[Dataset entries]
§

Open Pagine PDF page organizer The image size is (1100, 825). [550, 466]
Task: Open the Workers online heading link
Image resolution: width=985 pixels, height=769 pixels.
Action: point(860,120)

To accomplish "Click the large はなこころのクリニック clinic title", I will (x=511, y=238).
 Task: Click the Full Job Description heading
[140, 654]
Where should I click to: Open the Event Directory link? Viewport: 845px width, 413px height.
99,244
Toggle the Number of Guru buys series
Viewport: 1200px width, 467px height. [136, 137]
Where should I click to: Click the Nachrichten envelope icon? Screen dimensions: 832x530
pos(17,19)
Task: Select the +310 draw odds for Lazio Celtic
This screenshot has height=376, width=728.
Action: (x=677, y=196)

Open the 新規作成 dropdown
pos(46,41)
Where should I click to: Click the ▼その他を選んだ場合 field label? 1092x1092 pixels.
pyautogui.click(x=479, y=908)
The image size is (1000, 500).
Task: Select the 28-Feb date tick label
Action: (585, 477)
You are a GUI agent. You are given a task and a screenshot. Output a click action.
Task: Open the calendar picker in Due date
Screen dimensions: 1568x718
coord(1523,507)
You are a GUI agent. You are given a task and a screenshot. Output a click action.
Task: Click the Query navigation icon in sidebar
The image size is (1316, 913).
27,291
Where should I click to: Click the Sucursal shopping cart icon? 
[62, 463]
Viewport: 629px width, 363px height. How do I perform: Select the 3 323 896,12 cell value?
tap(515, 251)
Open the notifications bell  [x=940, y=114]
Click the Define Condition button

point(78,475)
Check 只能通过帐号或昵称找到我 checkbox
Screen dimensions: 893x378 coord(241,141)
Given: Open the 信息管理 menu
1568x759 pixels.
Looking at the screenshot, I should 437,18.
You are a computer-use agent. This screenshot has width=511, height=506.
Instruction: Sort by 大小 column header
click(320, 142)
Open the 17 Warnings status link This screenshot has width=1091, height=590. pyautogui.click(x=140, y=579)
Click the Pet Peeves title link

§

All the records above are to be reproduced exactly.

Open Pagine PDF page organizer The image size is (1100, 825). [550, 466]
Task: Open the Workers online heading link
Image resolution: width=985 pixels, height=769 pixels.
Action: point(860,120)

To accomplish "Click the large はなこころのクリニック clinic title", I will (x=511, y=238).
 Task: Click the Full Job Description heading
[140, 654]
Where should I click to: Open the Event Directory link? Viewport: 845px width, 413px height.
99,244
Toggle the Number of Guru buys series
Viewport: 1200px width, 467px height. [136, 137]
Where should I click to: Click the Nachrichten envelope icon? Screen dimensions: 832x530
pos(17,19)
Task: Select the +310 draw odds for Lazio Celtic
This screenshot has height=376, width=728.
Action: (x=677, y=196)

Open the 新規作成 dropdown
pos(46,41)
Where should I click to: Click the ▼その他を選んだ場合 field label? 1092x1092 pixels.
pyautogui.click(x=479, y=908)
The image size is (1000, 500).
Task: Select the 28-Feb date tick label
Action: (585, 477)
You are a GUI agent. You are given a task and a screenshot. Output a click action.
Task: Open the calendar picker in Due date
Screen dimensions: 1568x718
coord(1523,507)
You are a GUI agent. You are given a task and a screenshot. Output a click action.
Task: Click the Query navigation icon in sidebar
The image size is (1316, 913).
27,291
Where should I click to: Click the Sucursal shopping cart icon? 
[62, 463]
Viewport: 629px width, 363px height. How do I perform: Select the 3 323 896,12 cell value?
tap(515, 251)
Open the notifications bell  [x=940, y=114]
Click the Define Condition button

point(78,475)
Check 只能通过帐号或昵称找到我 checkbox
Screen dimensions: 893x378 coord(241,141)
Given: Open the 信息管理 menu
1568x759 pixels.
Looking at the screenshot, I should 437,18.
You are a computer-use agent. This screenshot has width=511, height=506.
Instruction: Sort by 大小 column header
click(320, 142)
Open the 17 Warnings status link This screenshot has width=1091, height=590. pyautogui.click(x=140, y=579)
Click the Pet Peeves title link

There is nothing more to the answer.